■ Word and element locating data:
* * * *

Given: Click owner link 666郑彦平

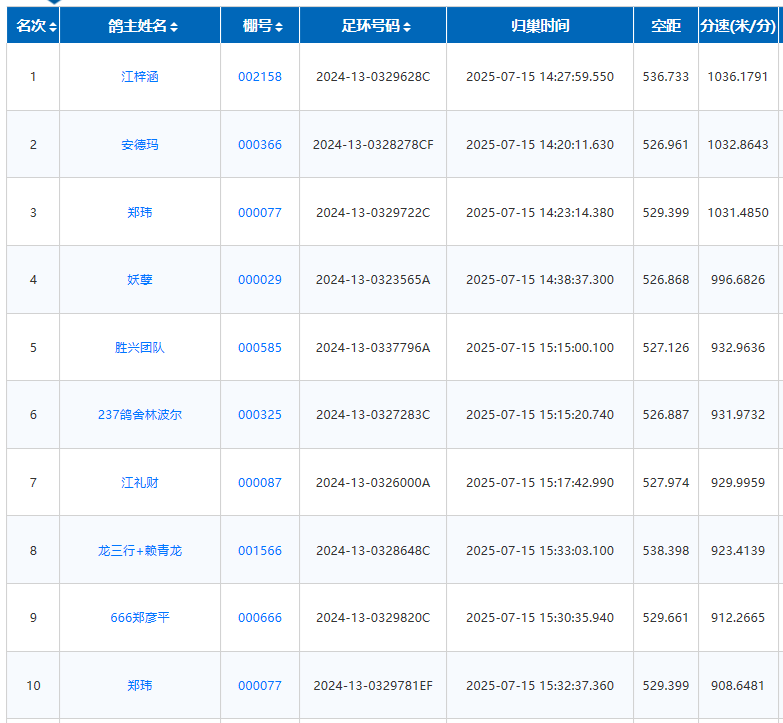Looking at the screenshot, I should pos(140,618).
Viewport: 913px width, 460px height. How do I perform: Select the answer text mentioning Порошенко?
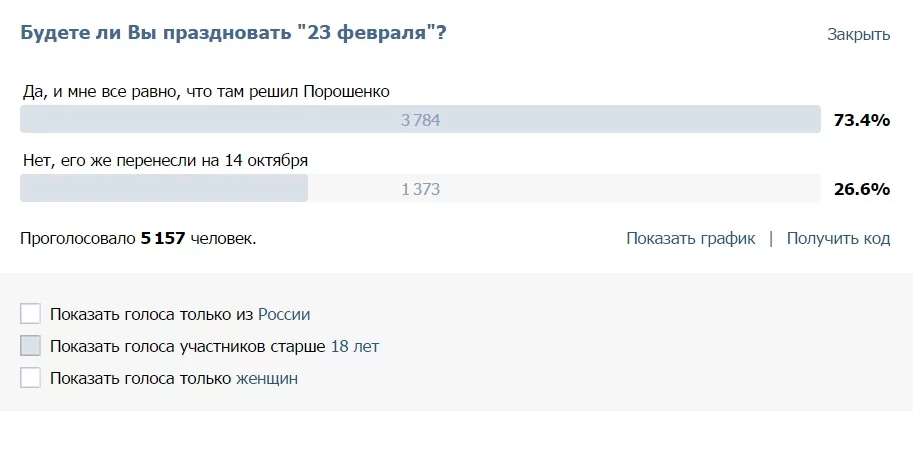coord(206,91)
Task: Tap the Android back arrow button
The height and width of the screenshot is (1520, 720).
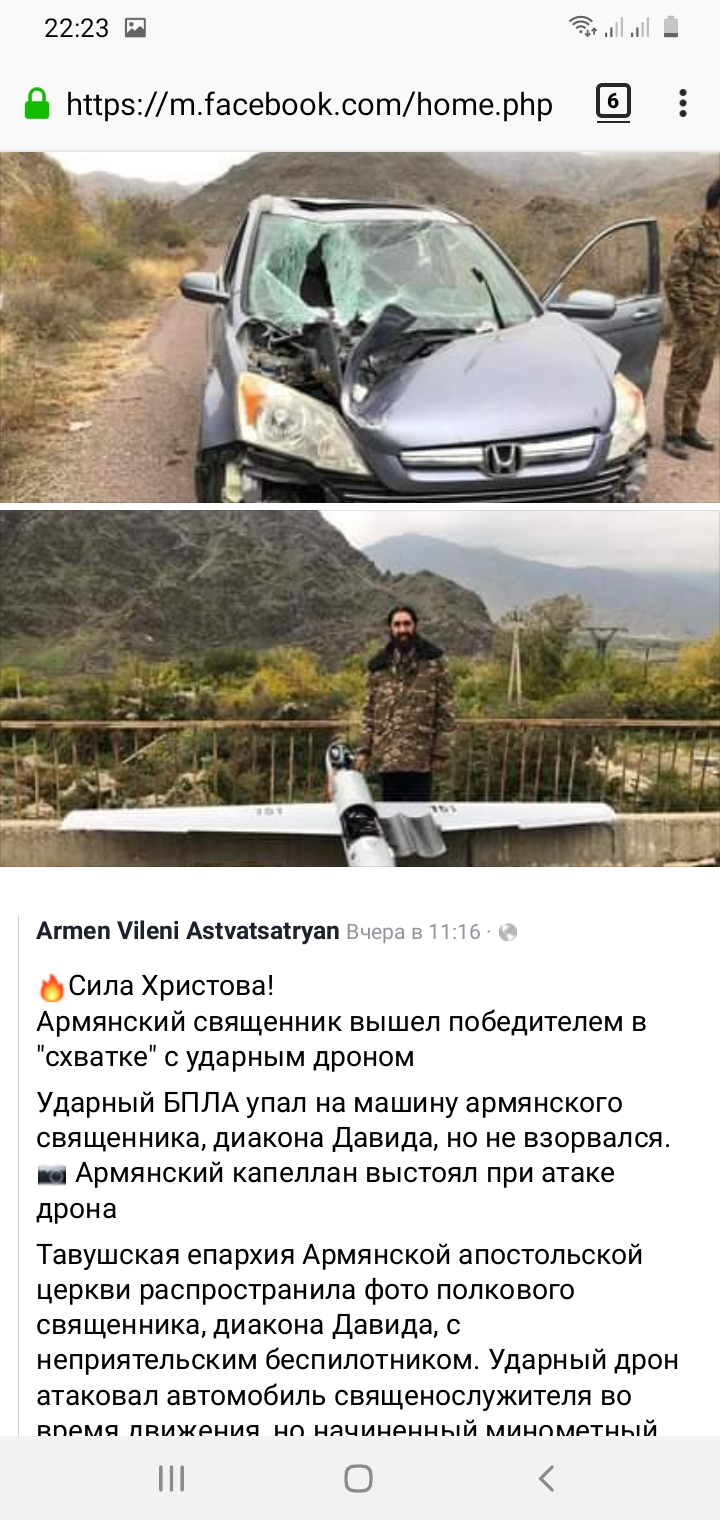Action: tap(546, 1478)
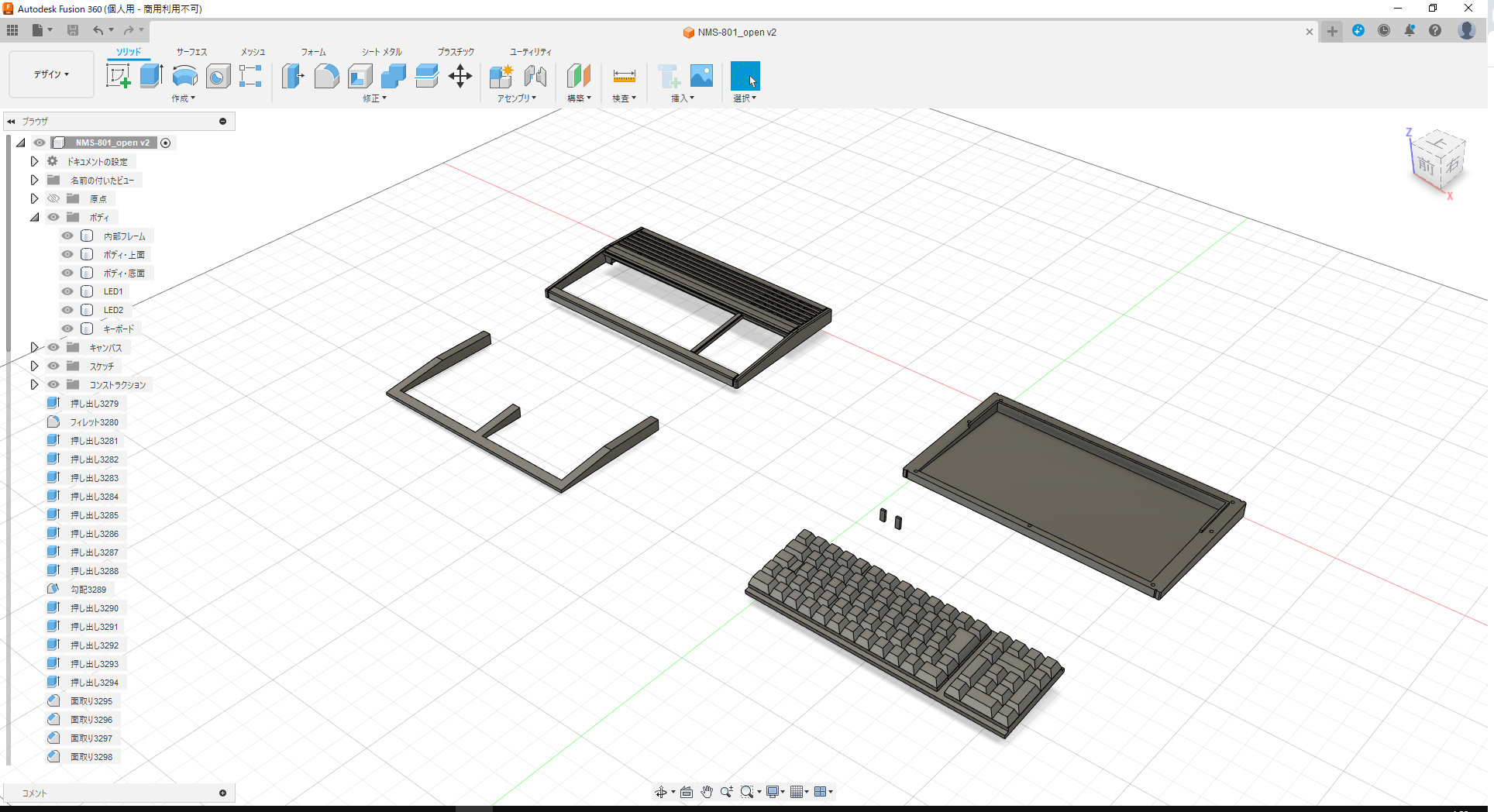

* * * *

■ AIM: Count the lines in the items above that contain the string "height", and give only that number.

■ OUTPUT: 2